**Collected data**
++++
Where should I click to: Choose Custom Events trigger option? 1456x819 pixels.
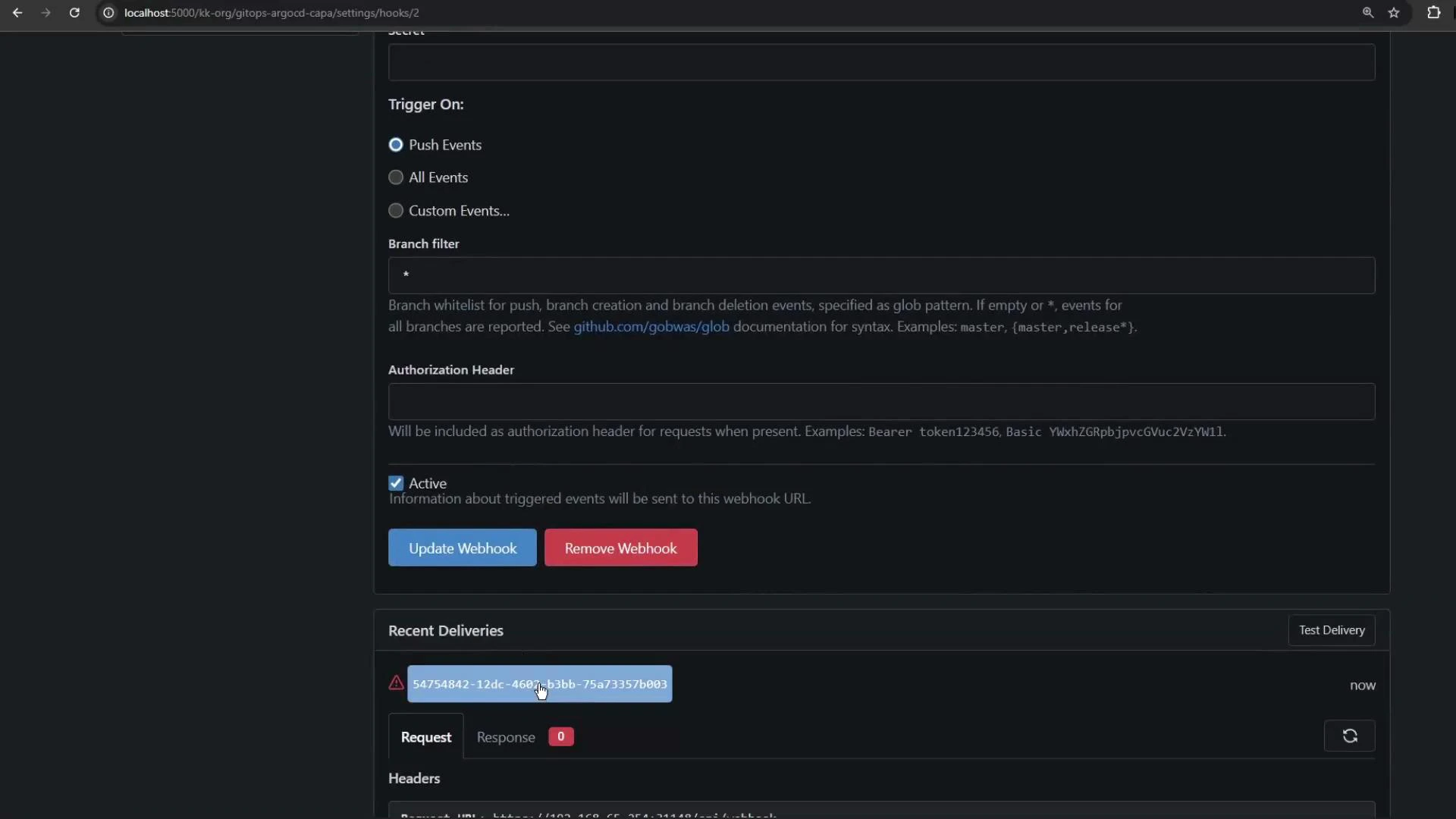coord(395,210)
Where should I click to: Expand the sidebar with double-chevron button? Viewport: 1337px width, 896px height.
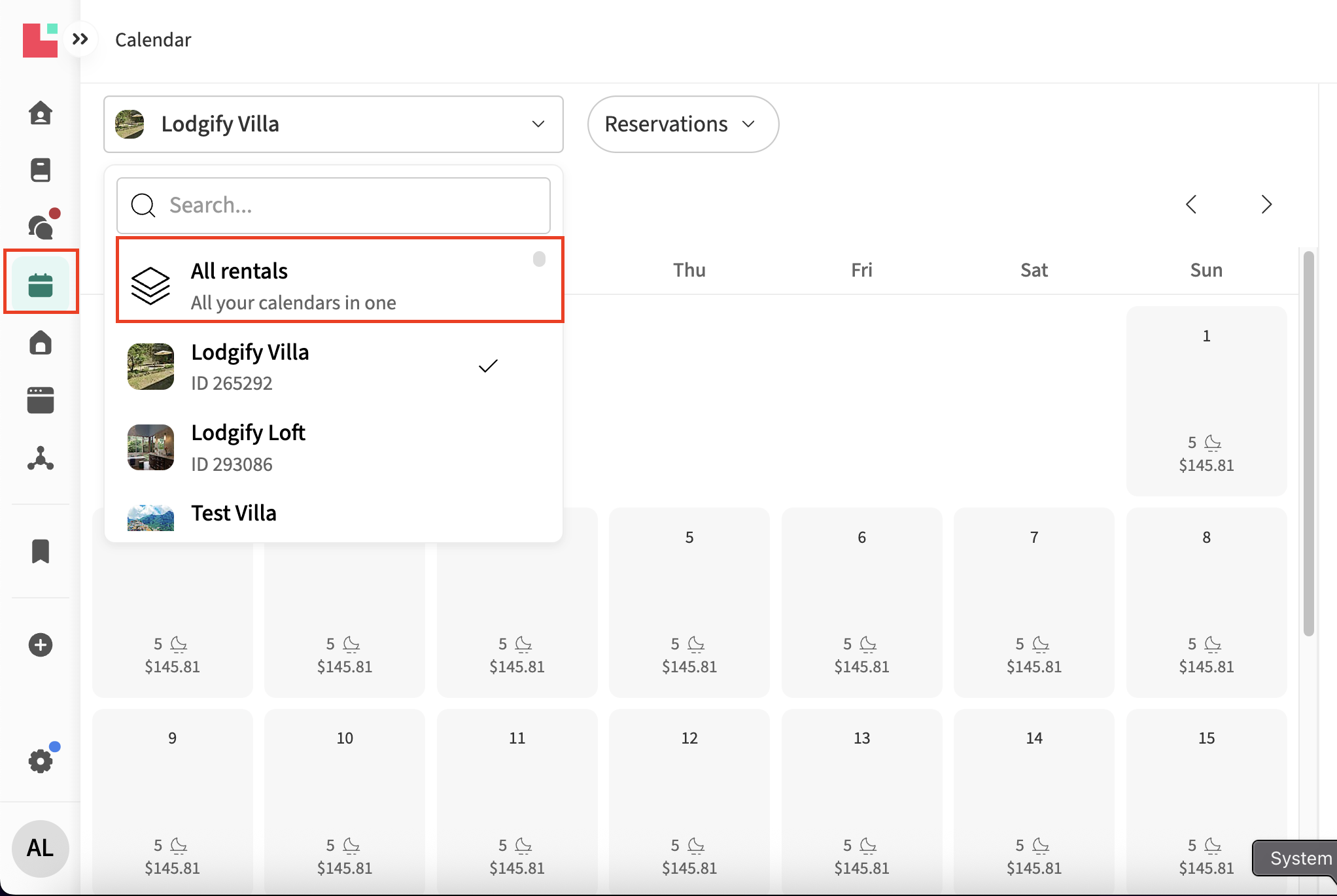pos(80,39)
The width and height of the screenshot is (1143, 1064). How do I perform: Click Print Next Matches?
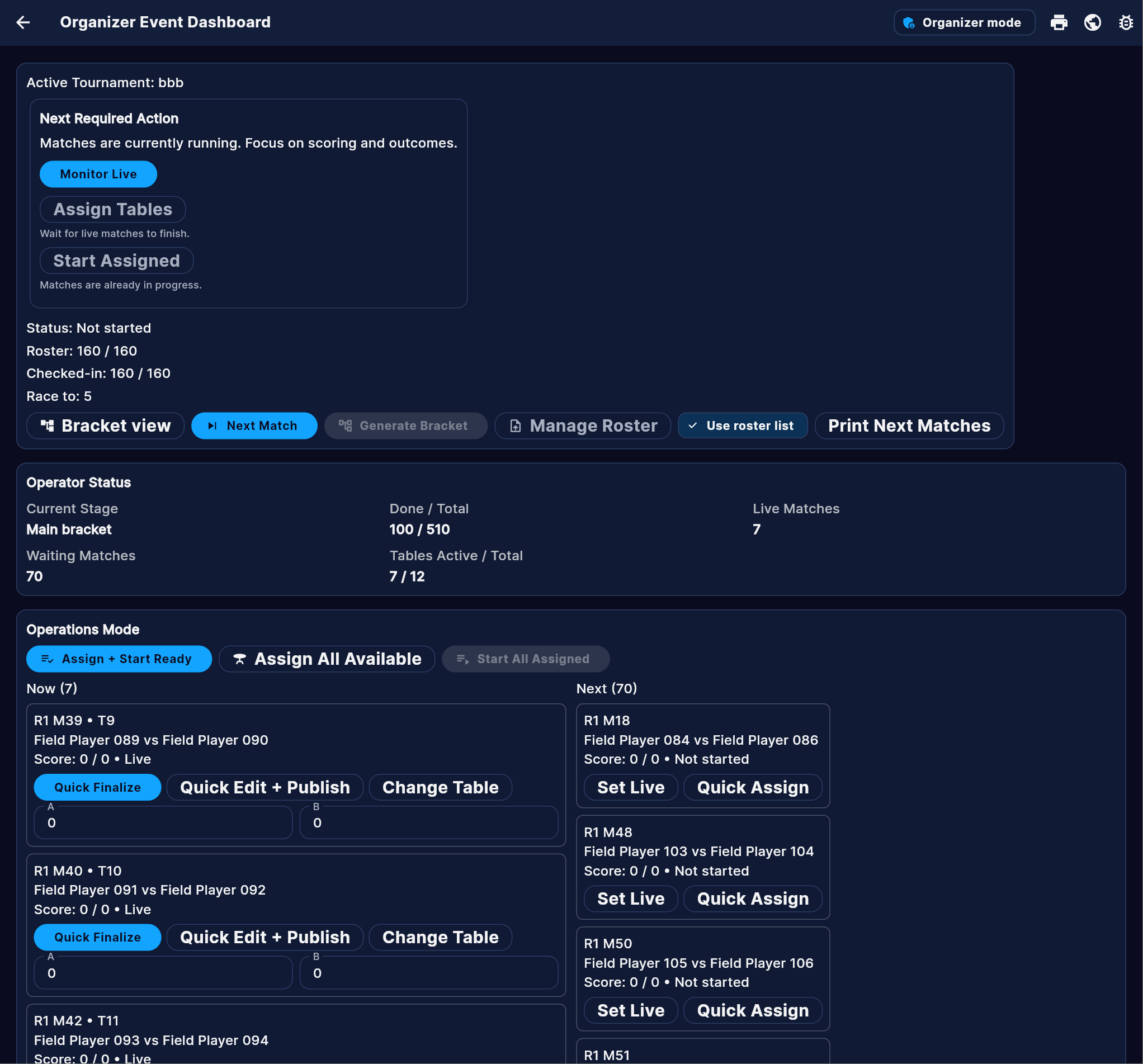(909, 425)
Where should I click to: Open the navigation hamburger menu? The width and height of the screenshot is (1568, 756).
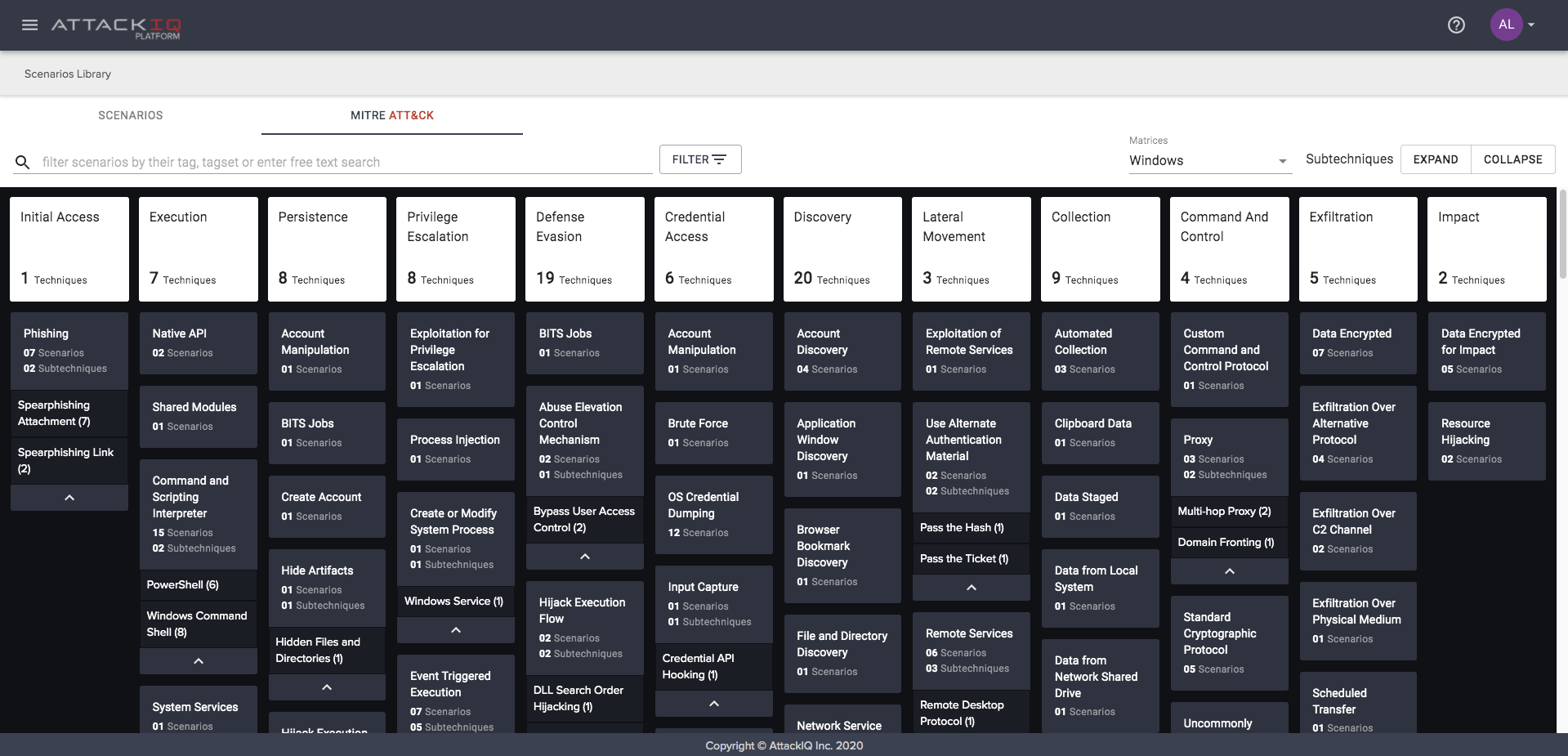click(29, 25)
++++
**Exercise requirements**
With all pictures omitted, return exactly the lines from the one containing "The width and height of the screenshot is (1143, 1064)." through the end of the entries above.

**Output for this task**
The width and height of the screenshot is (1143, 1064). How do I perform: Click Print Next Matches?
(909, 425)
Where should I click to: Open the navigation hamburger menu? The width and height of the screenshot is (1568, 756).
click(29, 25)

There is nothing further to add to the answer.